WHAT TO PRODUCE: Copy the records exactly, starting at the line with "4FUN (216, 1374)" and ending at the line with "Книги по психологии (390, 2007)", both included. Reproduce only those lines.

=== MATERIAL SHOWN ===

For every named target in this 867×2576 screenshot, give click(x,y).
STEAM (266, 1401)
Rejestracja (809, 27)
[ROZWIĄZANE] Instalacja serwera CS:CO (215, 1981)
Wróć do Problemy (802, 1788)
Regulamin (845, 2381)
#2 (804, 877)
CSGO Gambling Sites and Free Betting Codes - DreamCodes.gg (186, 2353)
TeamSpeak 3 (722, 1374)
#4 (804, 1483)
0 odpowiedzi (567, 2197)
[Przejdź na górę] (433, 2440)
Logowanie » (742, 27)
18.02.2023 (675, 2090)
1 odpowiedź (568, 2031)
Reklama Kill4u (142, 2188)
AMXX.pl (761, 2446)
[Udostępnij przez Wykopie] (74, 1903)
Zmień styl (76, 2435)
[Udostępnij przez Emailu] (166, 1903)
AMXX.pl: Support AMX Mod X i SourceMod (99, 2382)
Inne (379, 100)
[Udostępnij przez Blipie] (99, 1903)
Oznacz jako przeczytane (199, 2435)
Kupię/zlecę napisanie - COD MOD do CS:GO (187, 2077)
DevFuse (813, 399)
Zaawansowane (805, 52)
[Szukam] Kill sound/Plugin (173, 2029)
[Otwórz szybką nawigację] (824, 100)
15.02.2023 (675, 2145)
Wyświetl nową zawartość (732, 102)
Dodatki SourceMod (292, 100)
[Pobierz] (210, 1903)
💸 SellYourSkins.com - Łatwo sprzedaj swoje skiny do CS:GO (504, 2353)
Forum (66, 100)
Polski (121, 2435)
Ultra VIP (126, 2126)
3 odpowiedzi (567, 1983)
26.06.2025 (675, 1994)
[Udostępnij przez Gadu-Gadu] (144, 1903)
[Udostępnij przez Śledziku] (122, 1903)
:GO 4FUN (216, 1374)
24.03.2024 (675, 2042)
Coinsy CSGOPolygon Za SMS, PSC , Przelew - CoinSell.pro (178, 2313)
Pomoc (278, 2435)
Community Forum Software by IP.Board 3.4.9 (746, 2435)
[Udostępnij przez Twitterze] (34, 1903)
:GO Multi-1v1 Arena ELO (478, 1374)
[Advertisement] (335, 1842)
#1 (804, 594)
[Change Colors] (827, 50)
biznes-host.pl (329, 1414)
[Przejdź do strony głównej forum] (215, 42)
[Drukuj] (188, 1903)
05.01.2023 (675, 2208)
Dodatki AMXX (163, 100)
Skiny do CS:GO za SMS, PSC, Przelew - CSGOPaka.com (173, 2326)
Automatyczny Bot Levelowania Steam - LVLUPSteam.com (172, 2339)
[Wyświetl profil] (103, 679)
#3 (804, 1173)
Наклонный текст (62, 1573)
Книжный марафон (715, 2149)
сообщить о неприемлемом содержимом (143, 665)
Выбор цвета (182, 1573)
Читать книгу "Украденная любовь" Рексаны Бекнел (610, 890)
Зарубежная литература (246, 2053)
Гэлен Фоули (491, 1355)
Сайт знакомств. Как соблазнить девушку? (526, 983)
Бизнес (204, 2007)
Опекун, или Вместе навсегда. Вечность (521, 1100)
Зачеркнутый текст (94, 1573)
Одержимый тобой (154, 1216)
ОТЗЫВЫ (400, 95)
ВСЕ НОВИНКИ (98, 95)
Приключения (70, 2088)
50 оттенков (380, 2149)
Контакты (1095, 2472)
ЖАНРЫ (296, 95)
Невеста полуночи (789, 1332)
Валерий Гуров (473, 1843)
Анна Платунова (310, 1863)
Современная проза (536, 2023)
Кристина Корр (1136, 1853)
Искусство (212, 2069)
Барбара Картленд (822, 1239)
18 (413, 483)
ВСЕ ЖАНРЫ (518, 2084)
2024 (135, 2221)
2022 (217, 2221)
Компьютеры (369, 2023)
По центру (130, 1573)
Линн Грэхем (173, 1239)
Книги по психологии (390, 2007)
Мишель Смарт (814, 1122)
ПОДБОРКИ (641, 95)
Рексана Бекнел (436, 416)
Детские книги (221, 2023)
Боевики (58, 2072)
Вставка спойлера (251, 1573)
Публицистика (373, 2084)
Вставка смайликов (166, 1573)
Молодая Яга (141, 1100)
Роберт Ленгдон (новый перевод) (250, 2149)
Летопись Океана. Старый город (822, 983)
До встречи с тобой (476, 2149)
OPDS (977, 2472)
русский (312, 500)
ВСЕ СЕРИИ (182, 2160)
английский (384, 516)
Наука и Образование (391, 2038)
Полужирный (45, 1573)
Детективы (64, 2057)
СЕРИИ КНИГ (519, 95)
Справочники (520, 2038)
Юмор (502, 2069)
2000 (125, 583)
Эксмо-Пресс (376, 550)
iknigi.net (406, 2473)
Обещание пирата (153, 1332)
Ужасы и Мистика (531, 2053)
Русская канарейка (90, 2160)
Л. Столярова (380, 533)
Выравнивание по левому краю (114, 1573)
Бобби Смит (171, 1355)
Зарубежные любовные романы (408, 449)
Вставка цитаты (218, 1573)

===

REPLY:
:GO 4FUN (216, 1374)
24.03.2024 (675, 2042)
Coinsy CSGOPolygon Za SMS, PSC , Przelew - CoinSell.pro (178, 2313)
Pomoc (278, 2435)
Community Forum Software by IP.Board 3.4.9 (746, 2435)
[Udostępnij przez Twitterze] (34, 1903)
:GO Multi-1v1 Arena ELO (478, 1374)
[Advertisement] (335, 1842)
#1 (804, 594)
[Change Colors] (827, 50)
biznes-host.pl (329, 1414)
[Przejdź do strony głównej forum] (215, 42)
[Drukuj] (188, 1903)
05.01.2023 (675, 2208)
Dodatki AMXX (163, 100)
Skiny do CS:GO za SMS, PSC, Przelew - CSGOPaka.com (173, 2326)
Automatyczny Bot Levelowania Steam - LVLUPSteam.com (172, 2339)
[Wyświetl profil] (103, 679)
#3 (804, 1173)
Наклонный текст (62, 1573)
Книжный марафон (715, 2149)
сообщить о неприемлемом содержимом (143, 665)
Выбор цвета (182, 1573)
Читать книгу "Украденная любовь" Рексаны Бекнел (610, 890)
Зарубежная литература (246, 2053)
Гэлен Фоули (491, 1355)
Сайт знакомств. Как соблазнить девушку? (526, 983)
Бизнес (204, 2007)
Опекун, или Вместе навсегда. Вечность (521, 1100)
Зачеркнутый текст (94, 1573)
Одержимый тобой (154, 1216)
ОТЗЫВЫ (400, 95)
ВСЕ НОВИНКИ (98, 95)
Приключения (70, 2088)
50 оттенков (380, 2149)
Контакты (1095, 2472)
ЖАНРЫ (296, 95)
Невеста полуночи (789, 1332)
Валерий Гуров (473, 1843)
Анна Платунова (310, 1863)
Современная проза (536, 2023)
Кристина Корр (1136, 1853)
Искусство (212, 2069)
Барбара Картленд (822, 1239)
18 (413, 483)
ВСЕ ЖАНРЫ (518, 2084)
2024 (135, 2221)
2022 (217, 2221)
Компьютеры (369, 2023)
По центру (130, 1573)
Линн Грэхем (173, 1239)
Книги по психологии (390, 2007)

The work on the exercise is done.